Un precursor del bananero ‘capitalismo de amigotes’
Y, como ocurrió con los afectos de la tropa, “la fortuna les sonrió sin desmayo”, ya que, tras haber financiado “el golpe de los generales, se enriquecieron como nunca lo habían conseguido en el pasado y dominaron la vida económica y, en buena parte, la política del país durante cuarenta años”.
Aunque no todos los ‘señores del dinero’, obviamente, jugaron el mismo papel desestabilizador. La naviera Sota y Aznar fue una de las escasas empresas vascas incautadas por el franquismo tras la guerra. No porque su propietario, Ramón de la Sota, que tuvo que exiliarse, fuera de izquierdas, sino todo lo contrario. Su lealtad al gobierno autonómico del PNV le situó lejos de otros que, como el conde de Cadagua, presidente de General Eléctrica, alardeaban de cómo “para dar la máxima ayuda al ejército salvador nuestras máquinas y herramientas trabajaron día y noche”.
Las obras públicas, las licencias de exportación de cereales y de importación de otros bienes y las ayudas del SNT (Servicio Nacional del Trigo) se convirtieron en un filón y, a la vez, en un precedente del bananero ‘capitalismo de amigotes’ que décadas después acabaría incrustándose en el país. Esos ámbitos, entre otros, “resultaron terreno abonado para abusos y enriquecimiento personal” y “sobre todo, sentaron las bases de sus posiciones dominantes en el mercado” en un país cuyo PIB únicamente había avanzado seis puntos entre 1929 y 1950.
La banca no quedó al margen. La Ley de Ordenación Bancaria de 1946, a la que Sabio y Sartorius se refieren como “el botín de guerra que el nuevo Estado entregó al sector financiero”, generó un oligopolio al vetar la entrada de entidades extranjeras y la creación de otras nuevas y, por otro lado, establecer “la pignoración automática de la deuda pública en el Banco de España”, un paquete de medidas que “acrecentaría sus beneficios hasta límites desconocidos”.

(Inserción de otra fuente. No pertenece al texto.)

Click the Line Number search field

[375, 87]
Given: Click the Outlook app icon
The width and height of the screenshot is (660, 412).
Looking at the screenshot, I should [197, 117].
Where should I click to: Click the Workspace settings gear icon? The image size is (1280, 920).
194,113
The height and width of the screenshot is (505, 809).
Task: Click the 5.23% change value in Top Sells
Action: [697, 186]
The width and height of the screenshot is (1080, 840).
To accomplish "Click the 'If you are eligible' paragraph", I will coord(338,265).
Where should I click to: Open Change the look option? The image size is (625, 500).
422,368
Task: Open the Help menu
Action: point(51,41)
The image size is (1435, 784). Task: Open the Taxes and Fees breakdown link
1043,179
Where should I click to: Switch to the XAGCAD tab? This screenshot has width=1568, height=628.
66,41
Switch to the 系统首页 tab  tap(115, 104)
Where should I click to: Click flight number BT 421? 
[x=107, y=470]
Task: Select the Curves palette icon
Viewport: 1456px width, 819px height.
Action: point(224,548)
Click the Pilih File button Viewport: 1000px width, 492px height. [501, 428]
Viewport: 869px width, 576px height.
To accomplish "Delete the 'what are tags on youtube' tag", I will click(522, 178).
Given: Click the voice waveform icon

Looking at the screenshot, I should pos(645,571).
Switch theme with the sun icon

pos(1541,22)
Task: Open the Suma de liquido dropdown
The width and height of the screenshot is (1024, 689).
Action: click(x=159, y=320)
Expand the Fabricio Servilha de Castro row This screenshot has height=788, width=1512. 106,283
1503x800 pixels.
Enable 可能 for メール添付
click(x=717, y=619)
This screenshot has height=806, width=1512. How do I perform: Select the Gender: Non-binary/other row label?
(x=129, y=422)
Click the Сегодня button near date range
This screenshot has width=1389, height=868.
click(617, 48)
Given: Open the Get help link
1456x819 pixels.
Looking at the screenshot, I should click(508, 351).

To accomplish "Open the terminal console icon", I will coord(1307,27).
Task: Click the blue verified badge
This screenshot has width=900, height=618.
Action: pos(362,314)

“Como puede comprobarse, durante la autarquía no le fue tan mal a todo el mundo, pues, además de los beneficios extraordinarios que obtendrían la banca, las eléctricas, los terratenientes, los constructores o los grandes de la minería o el metal, a su calor se amasaron sustanciosas fortunas”, concluyen los historiadores, que destacan cómo “los empresarios valoraban, en general, la contención de los salarios y la ausencia de conflictos laborales, la restricción de la competencia y la laxitud de las autoridades hacia ciertas prácticas más o menos fraudulentas como era, entre otras, la generalizada evasión fiscal”.